** Begin SUPPLIED DATA **

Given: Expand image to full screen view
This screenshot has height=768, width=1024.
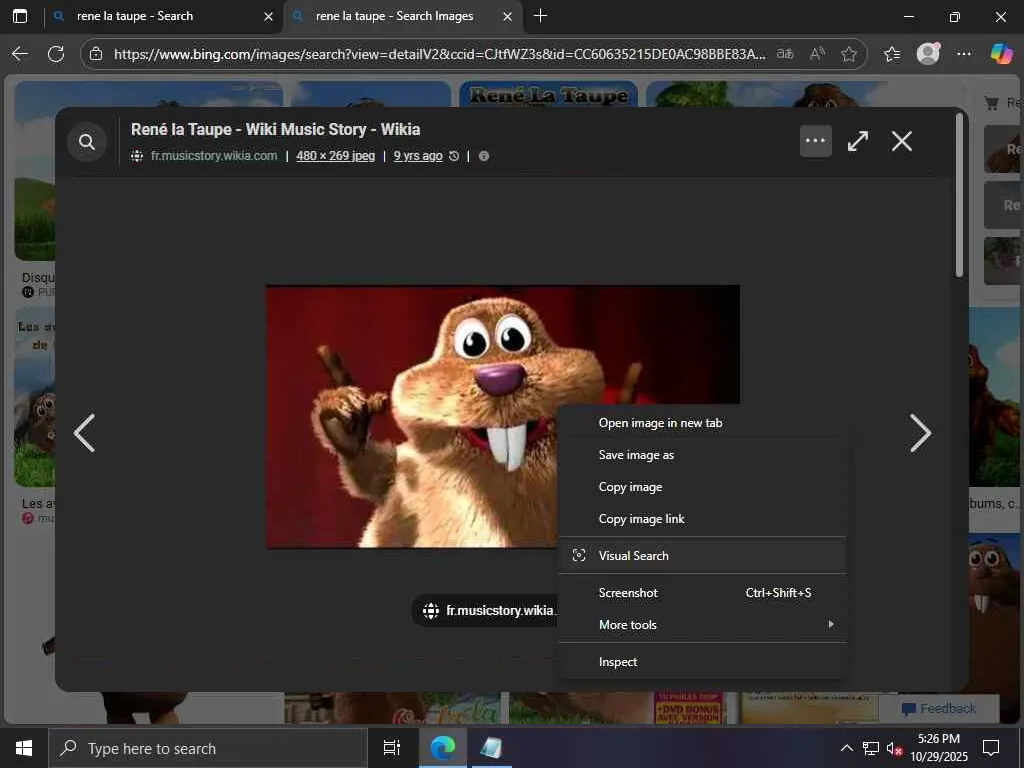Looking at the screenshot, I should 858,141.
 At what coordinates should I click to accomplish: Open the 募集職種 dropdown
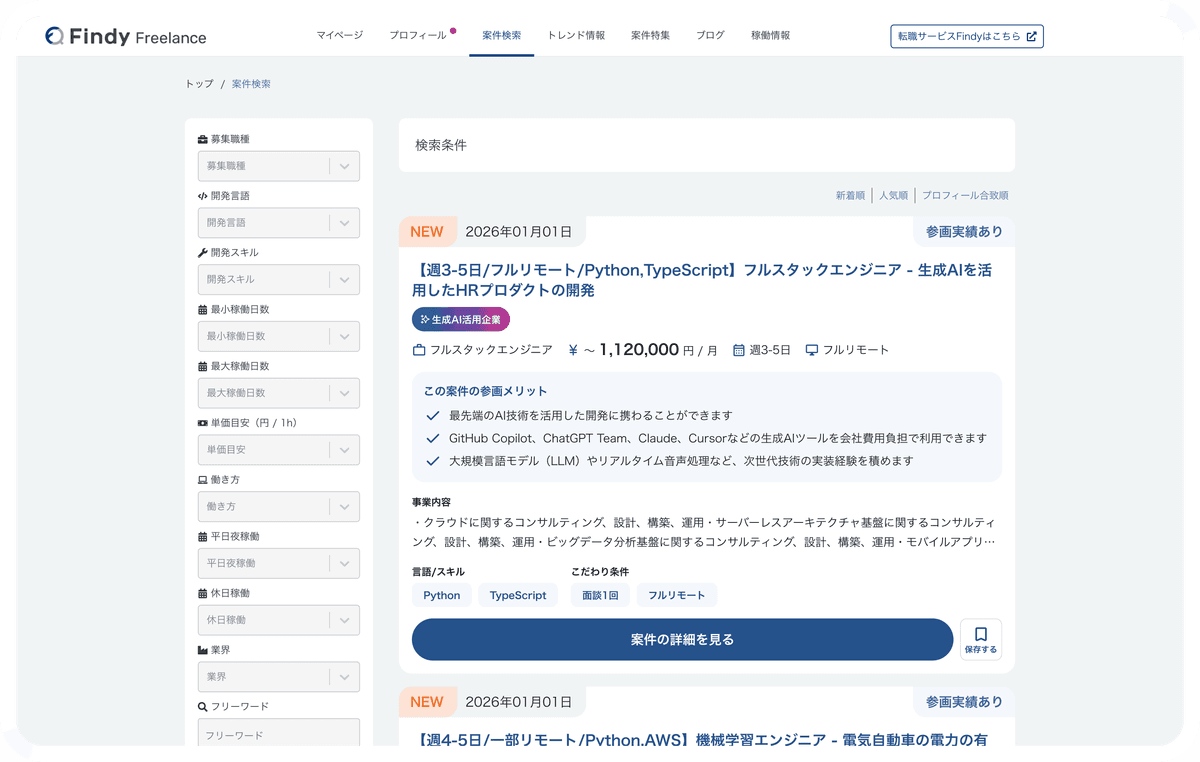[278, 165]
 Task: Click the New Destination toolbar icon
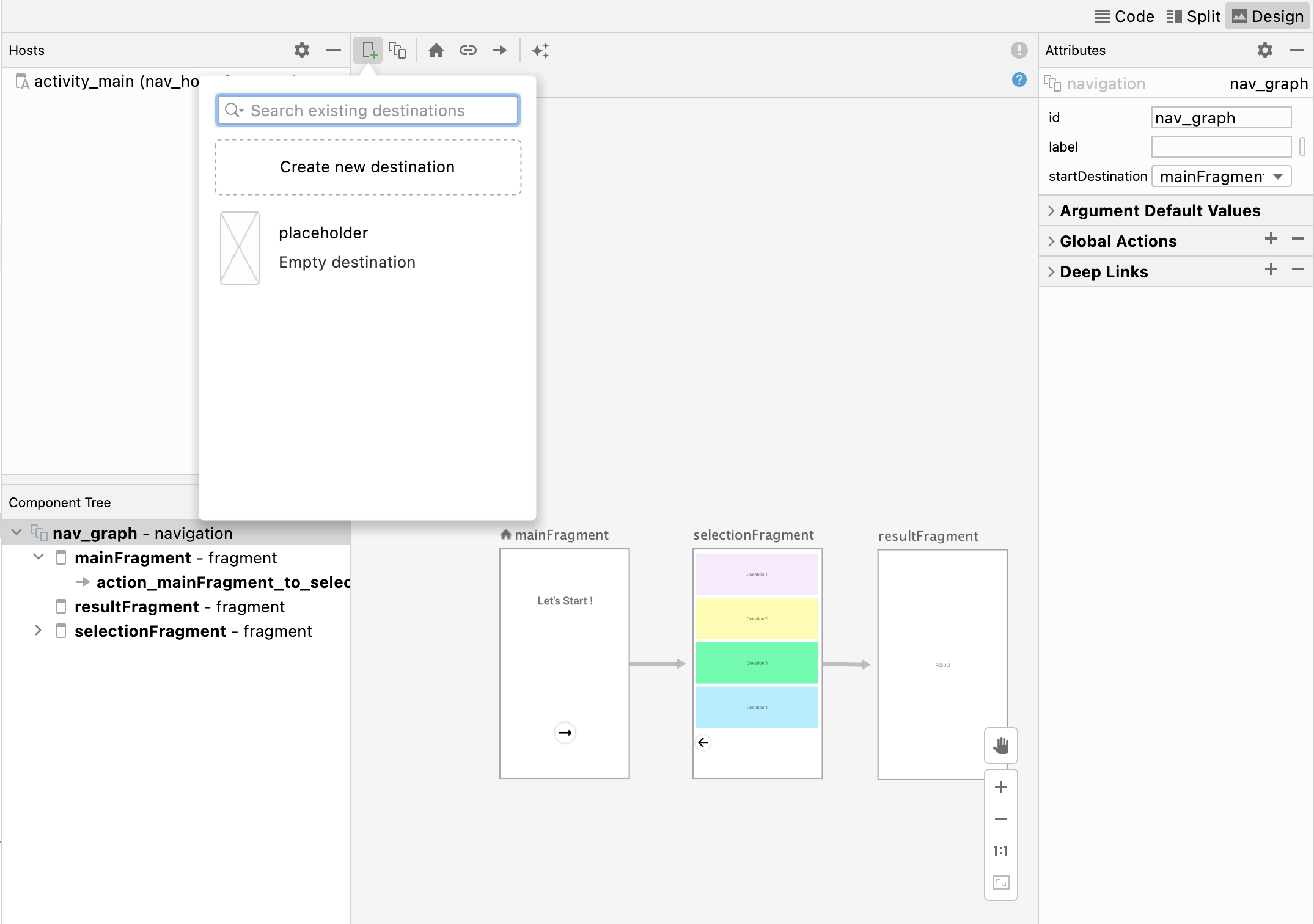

** End SUPPLIED DATA **

:: SHORT EXERCISE ::
Convert the items, from the line containing "At what coordinates" through the end of the items, into a JSON list of strings with one string per line, skipping blank lines and leaving out the pictures.

:: ANSWER FOR THE TASK ::
[
  " At what coordinates should I click to accomplish: Open the 募集職種 dropdown",
  "[278, 165]",
  " Task: Click the New Destination toolbar icon"
]